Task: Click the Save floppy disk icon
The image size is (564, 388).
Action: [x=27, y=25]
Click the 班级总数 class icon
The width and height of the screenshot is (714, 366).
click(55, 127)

---*---

• [YOUR ASSIGNMENT] Retype the material in full, keeping each line exactly as it is.

• [OUTPUT]
Task: Click the Save floppy disk icon
The image size is (564, 388).
Action: [x=27, y=25]
Click the 班级总数 class icon
The width and height of the screenshot is (714, 366).
click(55, 127)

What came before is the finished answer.